An Ensemble Machine Learning algorithm for classification of bacterial strains.

These details have not been verified by PyPI

Project description

StrainFish

strainfish is a weighted ensemble machine learning algorithm with multiple DNA sequence encoders and logic, specifically designed for classification of marker sequences.

Conceived and built by Kranti Konganti, HFP

Latest version: 0.2.2

Multiple DNA sequence encoders for NVIDIA GPU-accelerated training.
A weighted Ensemble machine-learning model generation with sensible defaults.
NVIDIA GPU-accelerated Learning and Prediction only!
Important Note: This software is under active development and as such some features are experimental.

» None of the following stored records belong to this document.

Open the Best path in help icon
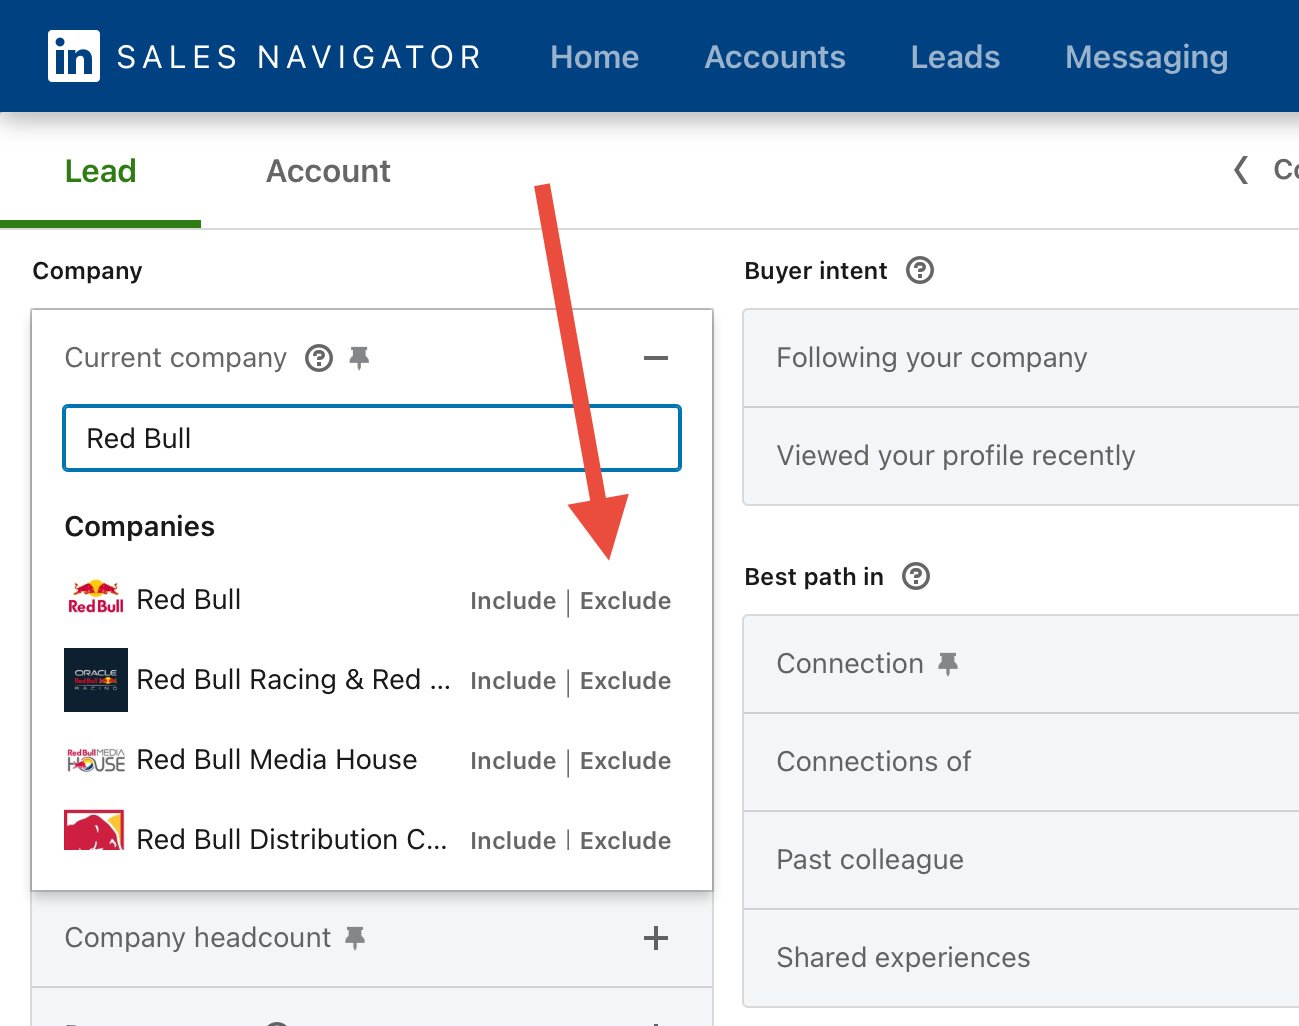The image size is (1299, 1026). (915, 577)

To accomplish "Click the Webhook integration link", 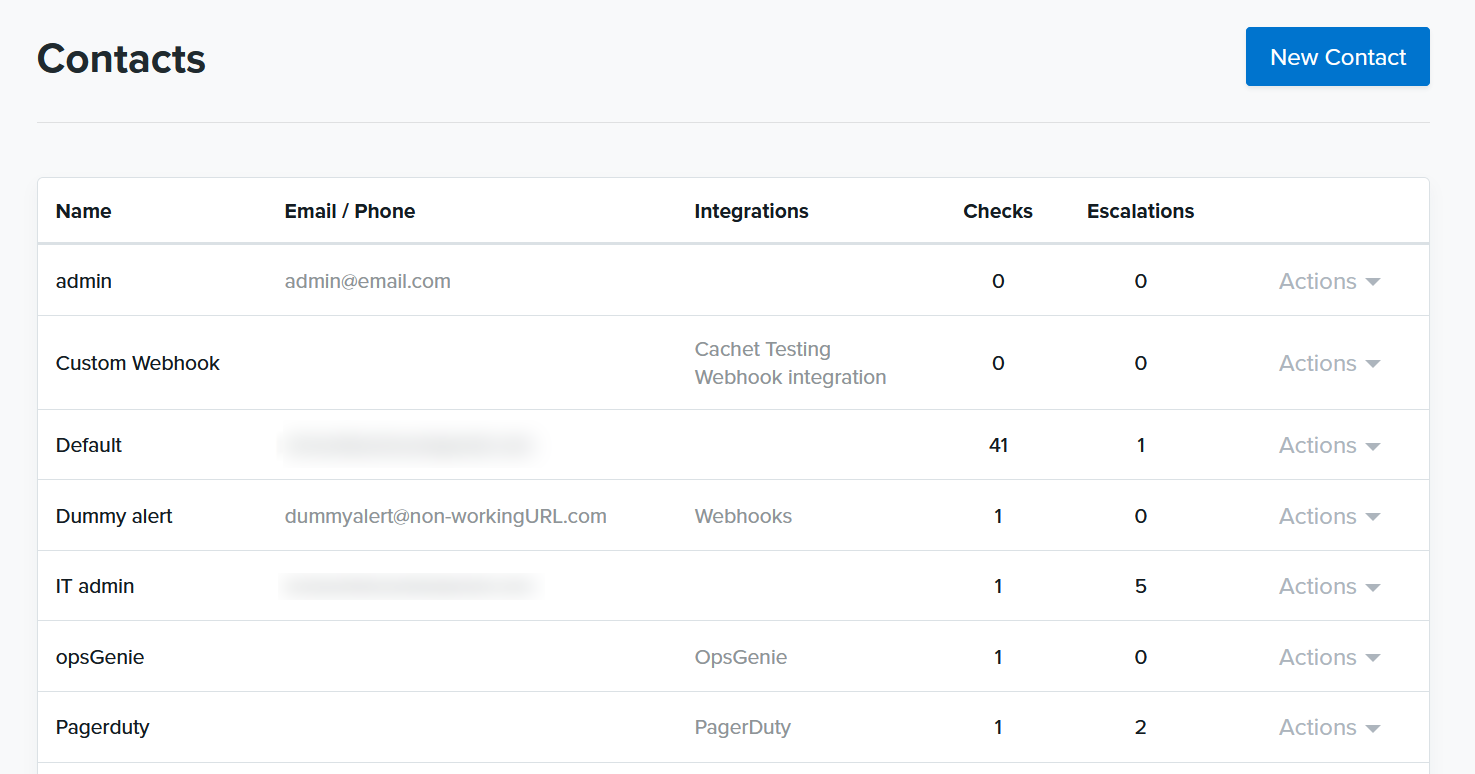I will point(790,377).
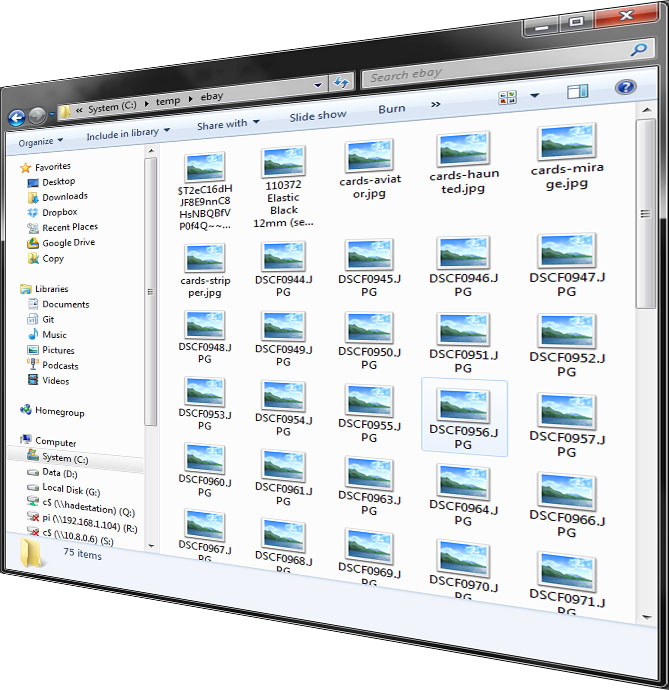
Task: Show more toolbar commands via chevron
Action: pyautogui.click(x=436, y=104)
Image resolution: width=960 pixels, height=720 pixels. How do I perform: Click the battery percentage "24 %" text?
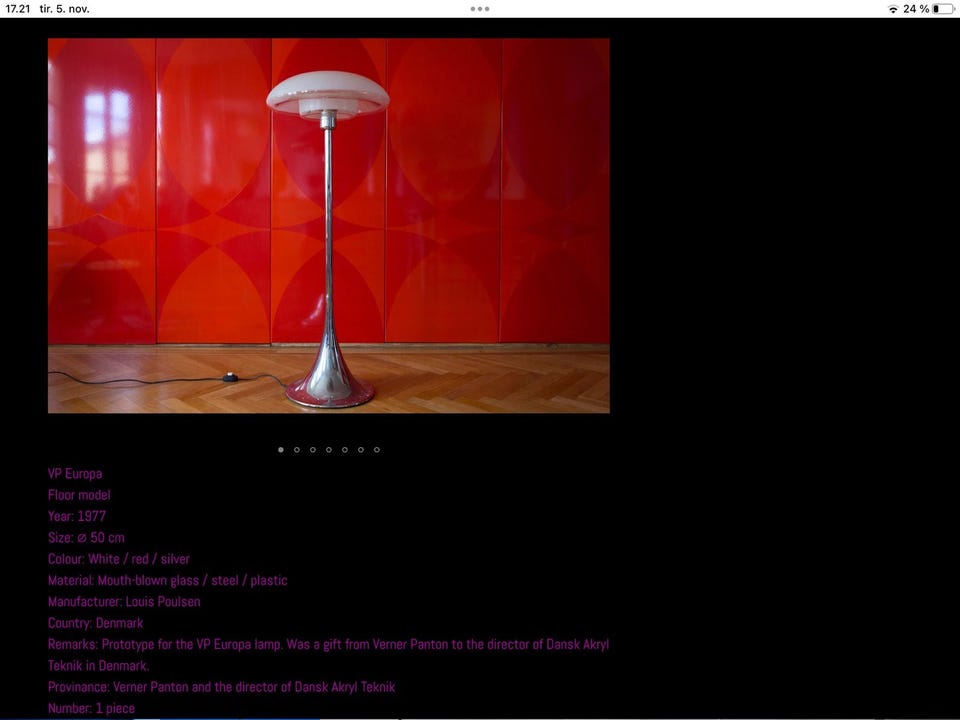916,9
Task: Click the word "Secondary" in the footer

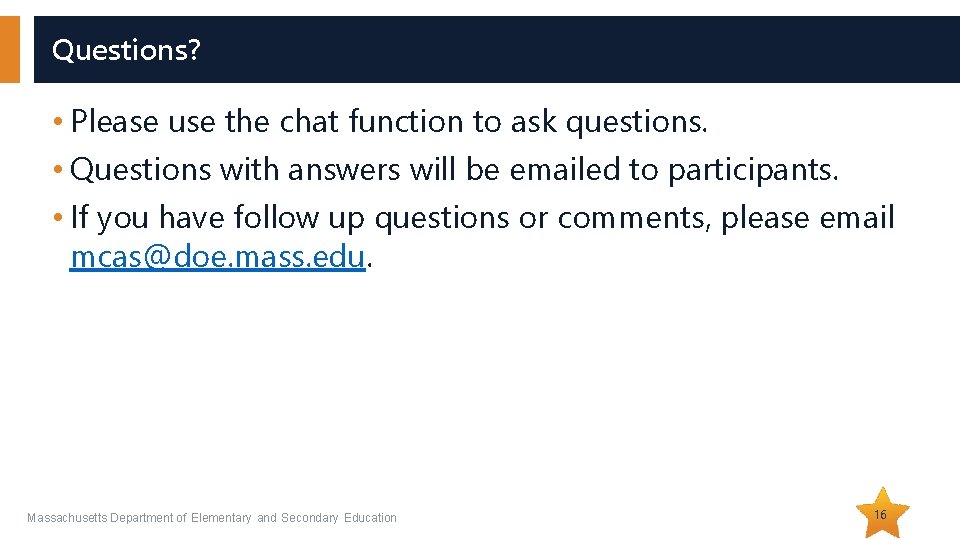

Results should be thoroughly validated and independently verified before use in critical applications or publications.

Installation
Quick Start
Training Models
Making Predictions
- Basic Prediction Command
- Model Management
Configuration Options
Test Data and Examples
Dependencies
License

Installation

StrainFish requires Python 3.12 or newer and NVIDIA GPU support for its core machine learning processes.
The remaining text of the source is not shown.